Unhappy Renter Sets Record Straight

Mark Moore, a Seafield resident in Vancouver, wrote this letter in response to “Renters brace for reno, eviction” appearing in the Courier on November 7, 2008, to correct several errors in the story. The correction appeared in the Courier on Wednesday, November 19, 2008.

To the editor:

I am a tenant of Seafield Apartments, the building profiled in Sandra Thomas’ article “Renters brace for reno, eviction” (Nov. 7, 2008).

As tenants, we thank the Courier for running a story on this important issue that has affected and will continue to affect thousands of renters in Vancouver and elsewhere in B.C. However, there are a few misleading statements in the article.

First, the article states: “Should a landlord decide to renovate a suite, he or she is legally allowed to evict the tenant and increase the rent beyond the four per cent.” This refers to Section 49(6)(b) of the Residential Tenancy Act, amended in 2004 by the current provincial government, which now reads: “A landlord may end a tenancy in respect of a rental unit if the landlord has all the necessary permits and approvals required by law, and intends in good faith, to do any of the following: …renovate or repair the rental unit in a manner that requires the rental unit to be vacant.”

The key phrase here is the last one. Landlords cannot evict for just any renovations, they must argue (if the evictions are disputed, which they rarely are) that the renovations require an end to tenancy. This was clarified in a landmark B.C. Supreme Court case, Berry and Kloet v. British Columbia. A need to have the suite empty for a brief period of time, if the tenant is willing to accommodate this, is not a reason to end a tenancy.
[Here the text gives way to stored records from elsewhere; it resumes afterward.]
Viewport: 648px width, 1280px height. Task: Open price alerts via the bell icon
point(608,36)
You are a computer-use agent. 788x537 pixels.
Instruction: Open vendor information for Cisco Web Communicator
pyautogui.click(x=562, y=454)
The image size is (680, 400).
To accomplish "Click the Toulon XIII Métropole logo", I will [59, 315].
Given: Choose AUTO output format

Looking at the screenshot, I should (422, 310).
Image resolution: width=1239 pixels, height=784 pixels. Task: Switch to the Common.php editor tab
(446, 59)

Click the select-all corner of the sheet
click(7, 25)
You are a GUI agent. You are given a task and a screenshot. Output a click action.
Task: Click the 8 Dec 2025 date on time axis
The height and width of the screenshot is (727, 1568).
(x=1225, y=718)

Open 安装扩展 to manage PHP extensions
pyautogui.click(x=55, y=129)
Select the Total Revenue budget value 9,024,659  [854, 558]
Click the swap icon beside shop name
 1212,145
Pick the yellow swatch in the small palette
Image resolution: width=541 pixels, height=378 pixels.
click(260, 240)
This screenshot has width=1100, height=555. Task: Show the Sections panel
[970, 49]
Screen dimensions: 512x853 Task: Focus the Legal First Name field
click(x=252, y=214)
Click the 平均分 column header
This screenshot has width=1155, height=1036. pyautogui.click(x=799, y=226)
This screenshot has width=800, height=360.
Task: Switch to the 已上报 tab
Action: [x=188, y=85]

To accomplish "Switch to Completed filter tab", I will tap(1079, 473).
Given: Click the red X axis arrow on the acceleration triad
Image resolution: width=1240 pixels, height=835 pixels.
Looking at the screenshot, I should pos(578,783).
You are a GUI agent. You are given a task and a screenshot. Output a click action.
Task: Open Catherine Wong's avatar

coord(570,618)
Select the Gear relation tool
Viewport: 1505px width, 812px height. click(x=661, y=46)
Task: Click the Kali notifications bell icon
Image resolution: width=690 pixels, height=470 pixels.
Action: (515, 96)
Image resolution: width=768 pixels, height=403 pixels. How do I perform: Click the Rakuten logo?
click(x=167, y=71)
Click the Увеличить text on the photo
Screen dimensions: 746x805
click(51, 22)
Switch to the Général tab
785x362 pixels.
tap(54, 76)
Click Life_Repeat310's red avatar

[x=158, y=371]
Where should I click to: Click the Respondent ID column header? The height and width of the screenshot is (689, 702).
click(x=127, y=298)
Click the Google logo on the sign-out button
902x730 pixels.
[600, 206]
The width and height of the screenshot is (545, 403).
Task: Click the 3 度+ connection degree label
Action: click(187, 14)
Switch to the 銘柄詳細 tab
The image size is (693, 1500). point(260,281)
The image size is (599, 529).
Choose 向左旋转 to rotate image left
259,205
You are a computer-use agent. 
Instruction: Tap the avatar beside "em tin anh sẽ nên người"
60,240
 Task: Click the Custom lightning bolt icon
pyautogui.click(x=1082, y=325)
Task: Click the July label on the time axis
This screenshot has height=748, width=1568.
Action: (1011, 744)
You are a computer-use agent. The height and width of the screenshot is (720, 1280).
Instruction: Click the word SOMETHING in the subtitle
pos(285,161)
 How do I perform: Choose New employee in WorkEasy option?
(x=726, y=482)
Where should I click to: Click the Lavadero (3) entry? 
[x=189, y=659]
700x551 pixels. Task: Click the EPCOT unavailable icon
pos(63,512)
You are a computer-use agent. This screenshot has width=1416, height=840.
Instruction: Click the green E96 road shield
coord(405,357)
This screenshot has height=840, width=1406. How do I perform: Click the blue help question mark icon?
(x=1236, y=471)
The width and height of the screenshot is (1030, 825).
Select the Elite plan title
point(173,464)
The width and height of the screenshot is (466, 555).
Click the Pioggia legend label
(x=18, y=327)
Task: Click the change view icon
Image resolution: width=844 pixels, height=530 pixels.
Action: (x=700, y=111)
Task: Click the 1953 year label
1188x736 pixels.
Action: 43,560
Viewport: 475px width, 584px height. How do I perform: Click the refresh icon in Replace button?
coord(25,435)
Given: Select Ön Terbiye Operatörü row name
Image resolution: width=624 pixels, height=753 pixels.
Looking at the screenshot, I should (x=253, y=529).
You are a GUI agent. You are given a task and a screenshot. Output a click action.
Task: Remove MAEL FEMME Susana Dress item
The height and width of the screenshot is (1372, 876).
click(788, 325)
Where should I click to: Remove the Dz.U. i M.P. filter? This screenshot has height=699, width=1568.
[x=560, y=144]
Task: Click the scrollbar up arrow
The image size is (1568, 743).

The article also says that: “Landlords can also simply ask tenants to pay more rent and give another reason for the renter to leave if the tenant balks at the increase.”

Under the law, the landlord may ask the tenant to voluntarily agree to a rent increase, but refusal by the tenant does not give the landlord any right to evict.

Finally, neither Heather Pawsey nor any other tenant has ever said that we welcome the renovations (the building has been well maintained by previous owners and is not in need of repairs).

What Ms. Pawsey said was that we have repeatedly offered to work with the landlords to accommodate their renovation plans without ending our tenancies.

So far they have refused our offers.